Croissance démographique
Rappelons que les herbicides étaient auparavant toxiques et non sélectifs : ce qui débouchait, autrefois et aujourd’hui encore dans les pays les plus pauvres, sur l’intoxication mortelle de paysans et sur de pauvres récoltes, parce que les mauvaises herbes concurrençaient les productions comestibles. Vint le Roundup, qui a permis de « nettoyer » les champs avant l’ensemencement.
Dans le cas du soja, du coton et du maïs, Monsanto a ensuite mis à la disposition des exploitants agricoles des semences dites OGM qui incluent dans leur génome des insecticides. La combinaison du glyphosate et des OGM, maintenant conçus et produits localement, en particulier en Chine et en Inde, a révolutionné l’agriculture. La production massive du soja et du maïs en particulier, grâce à cette agriculture scientifique, accompagne sans trop de peine la croissance démographique et la transformation des habitudes alimentaires, la consommation de viande en particulier. On peut le regretter, mais de quel droit expliquerions-nous aux Chinois qu’il faut rester végétarien et renoncer au bœuf et au poulet que le capitalisme leur a rendus accessibles ?
Le bio, un luxe de riches
Quelle que soit notre sympathie pour Dewayne Johnson et quoique l’on pense de Monsanto, où la morale se situe-t-elle ? L’agriculture biologique est un luxe de riches, pas une réponse aux besoins des consommateurs les plus pauvres. La France peut se permettre d’interdire le glyphosate en 2021, l’Inde non. Les écologistes, apparemment, l’ignorent ; ou bien ils considèrent que, le capitalisme étant haïssable en soi, les pauvres n’ont qu’à se serrer la ceinture. Ces écologistes intégristes, pas plus que les ultimes marxistes, ne vivent pas dans un monde réel : c’est très commode pour qui veut faire l’ange.
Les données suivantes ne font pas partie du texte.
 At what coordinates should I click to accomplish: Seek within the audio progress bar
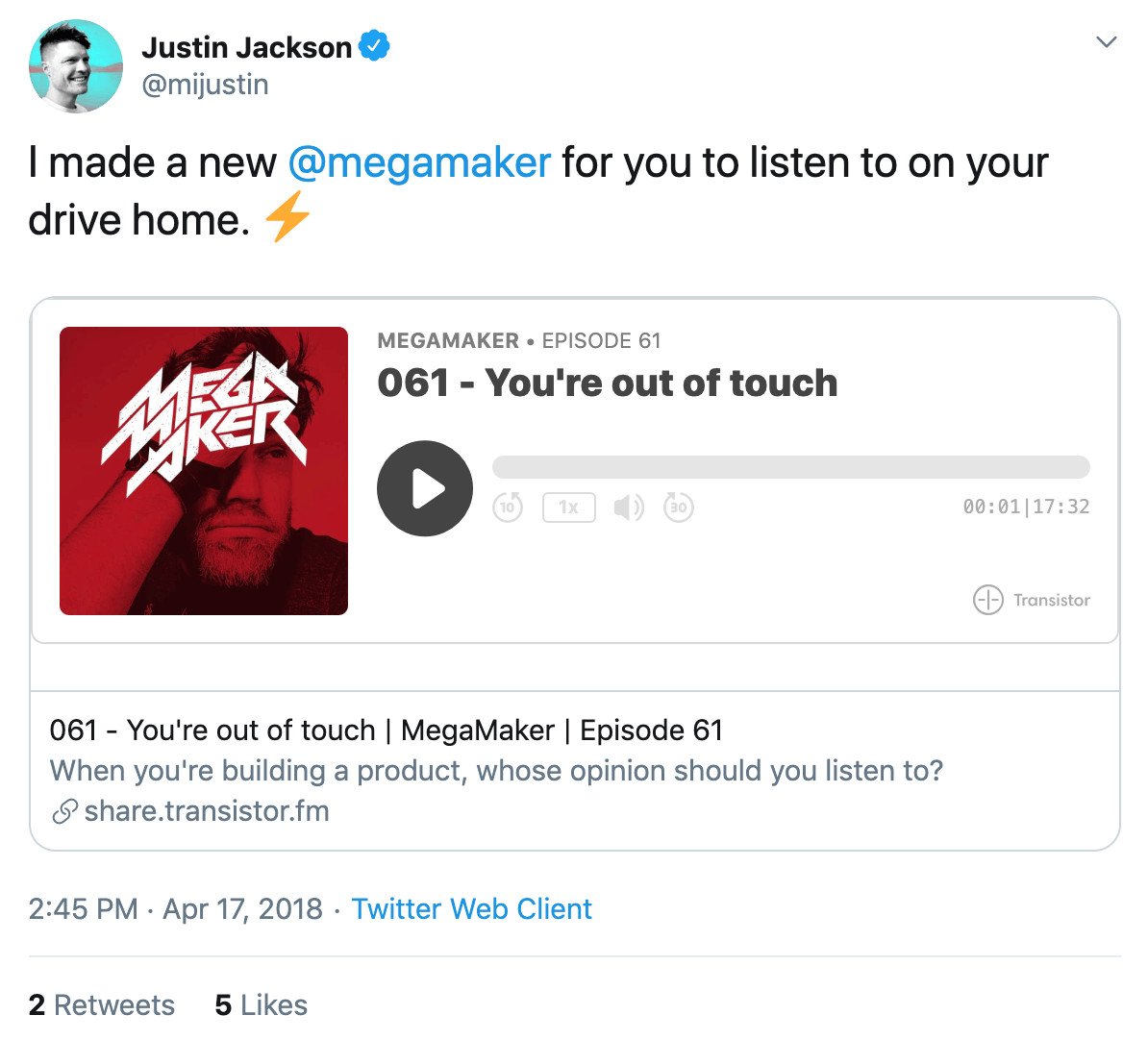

Au moment où ce procès se conclut à San Francisco, je suis en villégiature dans un village normand. Ma commune, qui compte une centaine d’habitants, confie à un jardinier local, Yvon Breton, l’entretien du cimetière. Celui-ci comporte plus de tombes que le village ne compte d’habitants, une conséquence de l’exode rural, mais aussi la trace des deux guerres mondiales qui ont décimé les campagnes françaises. Apprenant le verdict de San Francisco à la radio, Yvon Breton m’a demandé comment, sans glyphosate, il allait, à l’avenir, entretenir le cimetière. Si les écologistes l’emportent, il est à craindre que les tombes, y compris celles de mes beaux-parents, soient envahies par les herbes.